The Eighth Day of Christmass: The Circumcision of Our Lord

On the Eighth Day of Christmass we celebrate the Feast of the Circumcision and Naming of Jesus.





And at the end of eight days, when he was circumcised, he was called Jesus, the name given by the angel before he was conceived in the womb.  Luke 2:21

What's in a name?

Centuries ago, names had meanings. This can particularly be seen in surnames.  "Cook" meant a person did just that!  "Del Assandro" meant the person came from Assandro. "Johnson" meant dad's name was John. My last name means "meat man" or "Butcher"!  Most of those names no longer carry their meaning anymore, having been passed on from generation to generation.

But Jesus' name means exactly what He came to do.  YESHUA - a shortened form of "YAHWEH SHUA" means "Yahweh (the proper name for God, that God gave to Moses and means, "I am that I am") Saves." And that is exactly what Jesus came to do. Gabriel declared to Mary at the annunciation, "You shall call His name YESHUA".  (YESHUA in English is "Jesus").

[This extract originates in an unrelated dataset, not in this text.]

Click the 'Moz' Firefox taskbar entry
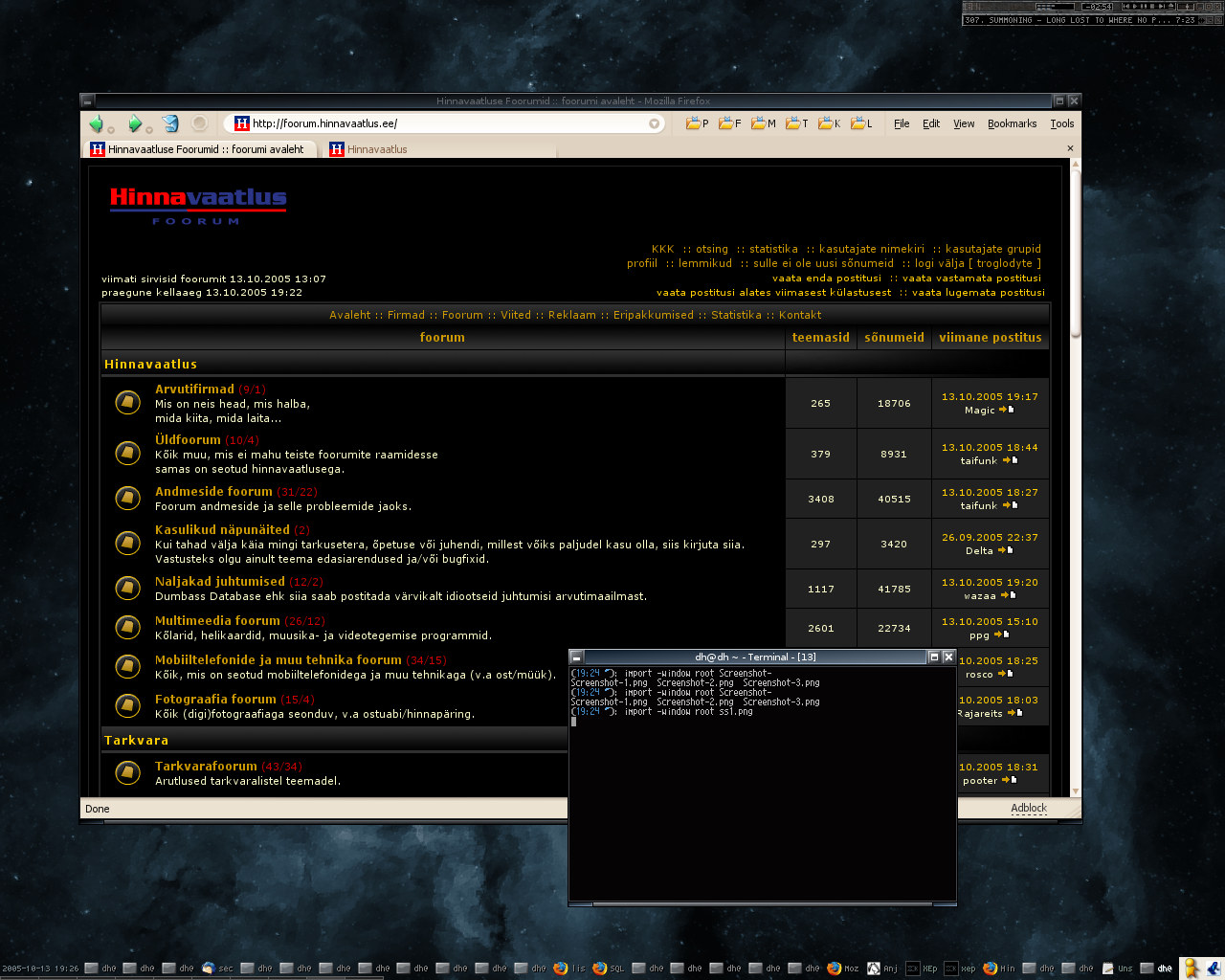(x=843, y=969)
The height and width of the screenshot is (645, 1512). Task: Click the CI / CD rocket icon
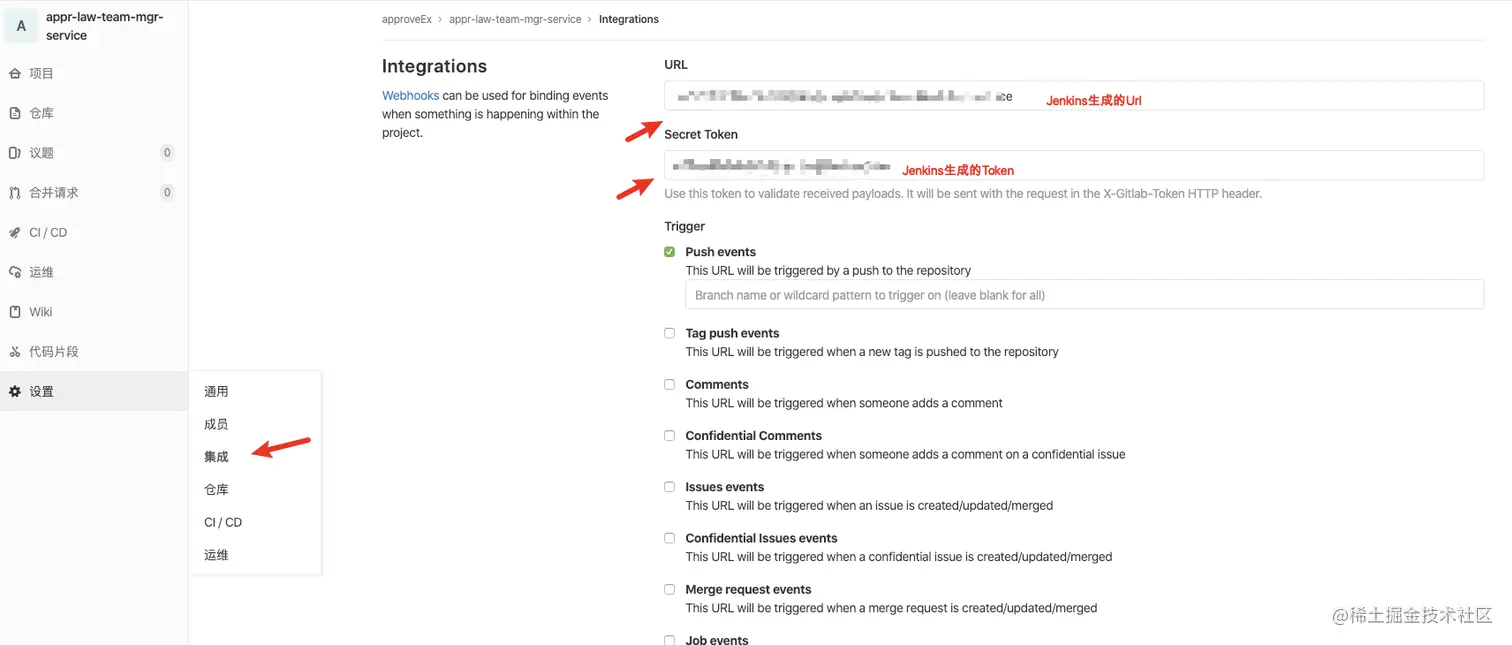15,233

Salvation of all mankind, not political domination or military strength, was the reason that Messiah came. He delivered us from a lot more than other nations trying to take over Israel.
He delivers us from sin, death, the power of the devil, and ourselves.

Messiah lives the life we could not live, sinless, undoing what Adam did.  He gives this perfect life to us and calls it "Righteousness."  Messiah bares His strong arm and goes to battle against all of the forces of darkness and conquers them on the Cross.  And because of it you are forgiven by His blood. Messiah then puts the nail in death's coffin by being raised from the dead.  Paul reminds us that we are baptized into this resurrection (Romans 6) and that our new life in Christ starts now and is given to us forever.

We now take comfort in Messiah living and reigning at God's Right Hand in heaven for His bride, the Church, and will come again to take us to be with Him forever on the Last Day.  YESHUA means HOPE for us!

He doesn't come as He could have-- like a mighty king in a chariot in the sky, with blazing glory. This hymn verse sums it up well:



Life is a Holy Gift
Which God alone can give.
He sets before us death and life.
Choose life that you might live!
For God has sent His Son
Who could have come a king,
but chose a mother’s womb instead
Eternal Life to bring.

So He comes humbly.   Not as a God who is aloof, but as a God who takes on our flesh.  A God marked with the same blood covenant of His people on the eighth day as He is circumcised in the Temple.  A God who comes and puts Himself under the law to redeem us who are under the law. God sets His mark on Jesus, even as He has set His mark on us in Baptism.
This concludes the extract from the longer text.